BEFORE THE NIGHT IS OVER
Before The Night Is Over, Galerie Intervalle, Paris, 2023
©Alexandre Wallon
In 2024, Galerie Esther Woerdehoff presents So Far So Close, a solo show bringing together three series that question our relationship to boundaries. Through images that progressively register the fading of figuration in his work, Julien Mignot seriously raises the question of what is at play at the very edge of the real world. He uses that world as raw material, without betraying photography by reducing it to mere technique: abstraction, here, emerges from the real rather than from the medium.
Three series are presented. The first, Before The Night Is Over, compiles situations, landscapes, and nudes that appear to be freed from their anchoring in reality. Outlines vanish in a pictorial sfumato accentuated by the Fresson process; skin blends into the surroundings; mountains dissolve in weightlessness; the Brooklyn Bridge becomes a painting. These are the first signs of a drift toward a kind of photography that will henceforth break away from figuration.

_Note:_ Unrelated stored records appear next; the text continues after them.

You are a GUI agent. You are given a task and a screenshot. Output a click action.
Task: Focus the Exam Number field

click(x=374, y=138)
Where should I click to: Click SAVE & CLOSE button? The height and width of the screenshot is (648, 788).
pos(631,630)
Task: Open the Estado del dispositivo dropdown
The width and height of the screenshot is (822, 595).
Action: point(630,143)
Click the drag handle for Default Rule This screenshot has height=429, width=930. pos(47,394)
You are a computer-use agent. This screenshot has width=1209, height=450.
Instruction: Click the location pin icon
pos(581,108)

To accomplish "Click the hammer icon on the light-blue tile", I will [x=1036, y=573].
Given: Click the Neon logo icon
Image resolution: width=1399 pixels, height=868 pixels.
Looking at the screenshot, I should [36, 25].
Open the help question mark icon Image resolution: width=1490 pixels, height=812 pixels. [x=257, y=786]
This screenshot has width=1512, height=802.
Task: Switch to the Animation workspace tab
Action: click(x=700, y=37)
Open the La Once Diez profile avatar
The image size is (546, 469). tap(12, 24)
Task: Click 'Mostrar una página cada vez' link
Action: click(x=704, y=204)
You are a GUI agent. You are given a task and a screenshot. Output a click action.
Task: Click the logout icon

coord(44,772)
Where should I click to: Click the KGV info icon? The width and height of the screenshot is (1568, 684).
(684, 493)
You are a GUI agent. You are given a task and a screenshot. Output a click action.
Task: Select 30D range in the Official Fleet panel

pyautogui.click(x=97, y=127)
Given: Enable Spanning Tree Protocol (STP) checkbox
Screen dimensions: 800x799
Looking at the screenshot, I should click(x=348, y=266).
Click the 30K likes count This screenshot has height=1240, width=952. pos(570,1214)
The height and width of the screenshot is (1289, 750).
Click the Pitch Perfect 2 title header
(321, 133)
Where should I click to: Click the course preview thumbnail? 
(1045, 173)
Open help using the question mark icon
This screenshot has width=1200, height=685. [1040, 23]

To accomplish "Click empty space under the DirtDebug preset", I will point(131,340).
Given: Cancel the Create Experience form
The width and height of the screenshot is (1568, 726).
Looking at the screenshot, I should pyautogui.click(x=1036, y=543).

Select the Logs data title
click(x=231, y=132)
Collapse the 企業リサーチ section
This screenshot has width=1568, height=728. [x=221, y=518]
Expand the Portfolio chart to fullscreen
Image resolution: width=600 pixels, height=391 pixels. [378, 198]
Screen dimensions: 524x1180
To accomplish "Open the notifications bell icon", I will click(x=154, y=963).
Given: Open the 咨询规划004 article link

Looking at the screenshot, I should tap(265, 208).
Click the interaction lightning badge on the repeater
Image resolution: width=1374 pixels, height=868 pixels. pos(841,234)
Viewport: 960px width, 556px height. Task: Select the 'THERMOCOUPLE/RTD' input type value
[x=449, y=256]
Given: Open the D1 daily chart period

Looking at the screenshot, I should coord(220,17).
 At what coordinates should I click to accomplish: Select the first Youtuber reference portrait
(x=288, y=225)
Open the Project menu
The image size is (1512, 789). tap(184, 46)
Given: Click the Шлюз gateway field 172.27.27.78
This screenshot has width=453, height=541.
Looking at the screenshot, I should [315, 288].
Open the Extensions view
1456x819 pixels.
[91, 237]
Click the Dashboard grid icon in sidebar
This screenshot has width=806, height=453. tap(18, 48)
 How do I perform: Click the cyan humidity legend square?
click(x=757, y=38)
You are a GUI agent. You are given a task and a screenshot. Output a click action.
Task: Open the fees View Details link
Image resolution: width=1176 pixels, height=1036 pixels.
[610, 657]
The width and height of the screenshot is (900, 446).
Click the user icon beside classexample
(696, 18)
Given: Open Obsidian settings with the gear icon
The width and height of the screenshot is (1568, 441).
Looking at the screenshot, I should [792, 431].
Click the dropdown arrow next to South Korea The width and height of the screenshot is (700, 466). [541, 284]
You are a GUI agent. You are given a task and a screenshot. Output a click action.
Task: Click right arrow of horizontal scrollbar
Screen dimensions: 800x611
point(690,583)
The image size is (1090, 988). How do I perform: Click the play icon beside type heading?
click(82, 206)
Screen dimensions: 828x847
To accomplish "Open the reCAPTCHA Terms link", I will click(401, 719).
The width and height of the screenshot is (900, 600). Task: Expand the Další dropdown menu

“Trains across the plain.” Julien Mignot’s images evoke something of these words sung by Alain Bashung, like a point of view: as if the world were seized in a state of motion, allowing a light to pass through—a light of the instant already crossed, already gone, of which only the memory remains. Souviens-toi de m’oublier? These photos seem, as the saying goes, to whisper. They are, in fact, the fruit of moments of forgetting, moments that exist between the shots of commissioned or professional work. They are interstices, loosened spaces that let a fragment of life filter through at the moment when there is nothing to do but cross a field, traverse a plain, remember to forget—yet keep in mind the material of the glimmer, through trees, bodies, and passing desires.